Combined treatment with a new biscarbodithioate C9G2DTC and BGDTC for mobilizing cadmium deposits in rats.

The cadmium mobilizing efficiency of a combined treatment with a novel cadmium chelating agent disodium N,N'-bis(D-glucosyl)-1,9-nonanediamine-N,N'-biscarbodithioate++ + (C9G2DTC) and with sodium N-benzyl-D-glucamine-N-carbodithioate (BGDTC) was evaluated in albino rats. They received 109Cd intraperitoneally once and 1 week later chelation therapy six times over 12 days at 2-day intervals. The treatment groups were: 1, control; 2, BGDTC six times; 3, C9G2DTC six times; 4, C9G2DTC three times followed by BGDTC three times; 5, C9G2DTC twice followed by BGDTC four times; 6, C9G2DTC once followed by BGDTC five times. The radioactivity in liver, kidney and brain was determined 19 days after 109Cd administration. Results were expressed as a percentage of the 109Cd dose and differences were analyzed by Duncan's multiple range test (P < 0.05).

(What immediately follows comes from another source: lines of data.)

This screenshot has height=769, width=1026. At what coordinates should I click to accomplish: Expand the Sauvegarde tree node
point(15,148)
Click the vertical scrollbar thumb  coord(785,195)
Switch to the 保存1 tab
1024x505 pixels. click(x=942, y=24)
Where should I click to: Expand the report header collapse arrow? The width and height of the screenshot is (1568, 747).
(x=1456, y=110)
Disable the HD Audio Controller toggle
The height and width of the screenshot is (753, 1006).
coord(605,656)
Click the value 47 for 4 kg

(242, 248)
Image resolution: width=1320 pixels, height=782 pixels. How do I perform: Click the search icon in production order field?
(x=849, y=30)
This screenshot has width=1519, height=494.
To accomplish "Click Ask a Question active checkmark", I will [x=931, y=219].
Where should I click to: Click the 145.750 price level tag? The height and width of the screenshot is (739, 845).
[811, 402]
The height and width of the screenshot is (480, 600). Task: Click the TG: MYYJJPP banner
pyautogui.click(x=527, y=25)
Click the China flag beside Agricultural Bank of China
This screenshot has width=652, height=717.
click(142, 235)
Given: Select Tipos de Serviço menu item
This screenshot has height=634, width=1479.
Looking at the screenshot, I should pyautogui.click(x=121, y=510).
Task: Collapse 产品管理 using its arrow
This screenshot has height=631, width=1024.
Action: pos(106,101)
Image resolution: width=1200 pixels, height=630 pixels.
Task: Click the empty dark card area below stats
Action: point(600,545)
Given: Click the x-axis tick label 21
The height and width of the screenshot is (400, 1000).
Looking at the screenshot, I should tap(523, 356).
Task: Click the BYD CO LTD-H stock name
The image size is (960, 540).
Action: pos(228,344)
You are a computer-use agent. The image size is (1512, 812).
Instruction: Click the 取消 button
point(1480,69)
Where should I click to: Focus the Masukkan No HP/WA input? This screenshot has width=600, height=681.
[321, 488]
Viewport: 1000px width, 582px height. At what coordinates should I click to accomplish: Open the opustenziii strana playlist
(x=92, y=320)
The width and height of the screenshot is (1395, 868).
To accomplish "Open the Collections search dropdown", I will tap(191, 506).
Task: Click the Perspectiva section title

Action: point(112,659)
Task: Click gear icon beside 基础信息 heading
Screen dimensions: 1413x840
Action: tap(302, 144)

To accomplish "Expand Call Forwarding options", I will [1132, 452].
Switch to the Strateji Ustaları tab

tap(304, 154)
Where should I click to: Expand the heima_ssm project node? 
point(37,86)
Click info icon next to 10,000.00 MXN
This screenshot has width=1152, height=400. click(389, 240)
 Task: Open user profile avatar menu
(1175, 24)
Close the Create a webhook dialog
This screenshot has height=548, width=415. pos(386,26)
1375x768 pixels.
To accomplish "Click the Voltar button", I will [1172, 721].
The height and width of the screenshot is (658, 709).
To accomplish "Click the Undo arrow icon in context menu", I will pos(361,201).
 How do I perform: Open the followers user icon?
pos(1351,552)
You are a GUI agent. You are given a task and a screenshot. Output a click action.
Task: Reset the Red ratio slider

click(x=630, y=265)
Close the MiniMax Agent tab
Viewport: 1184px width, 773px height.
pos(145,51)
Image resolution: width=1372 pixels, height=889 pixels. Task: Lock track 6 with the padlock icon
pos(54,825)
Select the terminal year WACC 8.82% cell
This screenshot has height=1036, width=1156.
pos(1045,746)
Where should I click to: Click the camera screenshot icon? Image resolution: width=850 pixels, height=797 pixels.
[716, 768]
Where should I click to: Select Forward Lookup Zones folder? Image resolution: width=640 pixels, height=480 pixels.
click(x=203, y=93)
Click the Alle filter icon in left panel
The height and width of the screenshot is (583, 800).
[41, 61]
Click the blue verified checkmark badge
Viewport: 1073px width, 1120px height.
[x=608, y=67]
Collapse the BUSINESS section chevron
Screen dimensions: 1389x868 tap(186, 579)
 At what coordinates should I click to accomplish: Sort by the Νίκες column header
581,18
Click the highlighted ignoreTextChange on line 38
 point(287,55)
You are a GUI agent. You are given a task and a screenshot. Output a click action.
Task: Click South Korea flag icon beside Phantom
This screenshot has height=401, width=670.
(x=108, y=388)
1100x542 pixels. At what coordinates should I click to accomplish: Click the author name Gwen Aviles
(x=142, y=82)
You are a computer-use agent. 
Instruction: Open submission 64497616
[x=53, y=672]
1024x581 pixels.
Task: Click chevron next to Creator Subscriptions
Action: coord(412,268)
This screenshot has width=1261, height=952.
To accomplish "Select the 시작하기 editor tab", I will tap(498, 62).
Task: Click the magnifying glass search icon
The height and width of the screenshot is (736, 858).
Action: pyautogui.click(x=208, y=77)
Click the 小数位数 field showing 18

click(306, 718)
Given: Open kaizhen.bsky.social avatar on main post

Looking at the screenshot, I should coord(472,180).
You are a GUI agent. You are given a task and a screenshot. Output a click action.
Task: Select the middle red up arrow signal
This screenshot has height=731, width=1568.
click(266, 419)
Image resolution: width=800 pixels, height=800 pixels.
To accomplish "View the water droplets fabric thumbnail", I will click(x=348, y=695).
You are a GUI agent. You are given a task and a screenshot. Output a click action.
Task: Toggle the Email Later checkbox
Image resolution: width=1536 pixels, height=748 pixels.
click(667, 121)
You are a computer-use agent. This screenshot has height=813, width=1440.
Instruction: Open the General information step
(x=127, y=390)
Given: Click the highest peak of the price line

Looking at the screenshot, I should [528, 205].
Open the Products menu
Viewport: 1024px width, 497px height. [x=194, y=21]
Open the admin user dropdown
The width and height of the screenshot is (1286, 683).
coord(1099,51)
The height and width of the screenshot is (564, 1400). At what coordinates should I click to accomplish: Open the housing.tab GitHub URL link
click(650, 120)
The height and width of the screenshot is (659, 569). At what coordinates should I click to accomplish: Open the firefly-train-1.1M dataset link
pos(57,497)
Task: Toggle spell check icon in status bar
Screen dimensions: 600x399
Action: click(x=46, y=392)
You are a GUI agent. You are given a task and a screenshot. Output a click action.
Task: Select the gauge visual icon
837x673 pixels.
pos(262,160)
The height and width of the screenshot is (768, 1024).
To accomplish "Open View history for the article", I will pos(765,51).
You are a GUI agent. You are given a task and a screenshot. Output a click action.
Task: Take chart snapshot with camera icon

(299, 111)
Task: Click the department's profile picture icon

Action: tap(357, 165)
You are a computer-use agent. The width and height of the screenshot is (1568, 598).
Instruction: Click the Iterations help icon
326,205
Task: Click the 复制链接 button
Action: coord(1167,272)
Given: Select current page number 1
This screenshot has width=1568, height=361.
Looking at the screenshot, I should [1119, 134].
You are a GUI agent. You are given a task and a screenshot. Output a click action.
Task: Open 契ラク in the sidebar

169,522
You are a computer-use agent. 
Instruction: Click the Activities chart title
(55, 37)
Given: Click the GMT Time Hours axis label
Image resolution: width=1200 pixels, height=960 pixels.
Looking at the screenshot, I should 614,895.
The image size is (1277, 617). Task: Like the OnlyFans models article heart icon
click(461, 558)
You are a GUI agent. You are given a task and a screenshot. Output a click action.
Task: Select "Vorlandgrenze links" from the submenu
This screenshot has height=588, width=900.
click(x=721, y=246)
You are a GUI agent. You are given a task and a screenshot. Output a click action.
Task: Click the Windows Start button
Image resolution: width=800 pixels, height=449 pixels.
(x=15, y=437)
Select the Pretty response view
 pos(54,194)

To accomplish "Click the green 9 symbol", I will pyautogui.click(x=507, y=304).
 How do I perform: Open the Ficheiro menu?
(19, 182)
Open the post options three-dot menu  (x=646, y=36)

Treatment with C9G2DTC resulted in higher Cd reduction in the liver and lower in the kidney than with BGDTC, which is in agreement with our previous findings. Combined treatment resulted in a greater reduction of Cd in the liver and kidney than by using either chelating agent alone, irrespective of the number of C9G2DTC or BGDTC treatments, and without causing redistribution to the brain. The important aspect of this work is that C9G2DTC--the novel cadmium chelating agent which is extremely efficient in reducing Cd liver deposits and about three times more toxic than BGDTC--has to be used only once at the beginning of the treatment to obtain optimal reduction of aged organ cadmium deposits.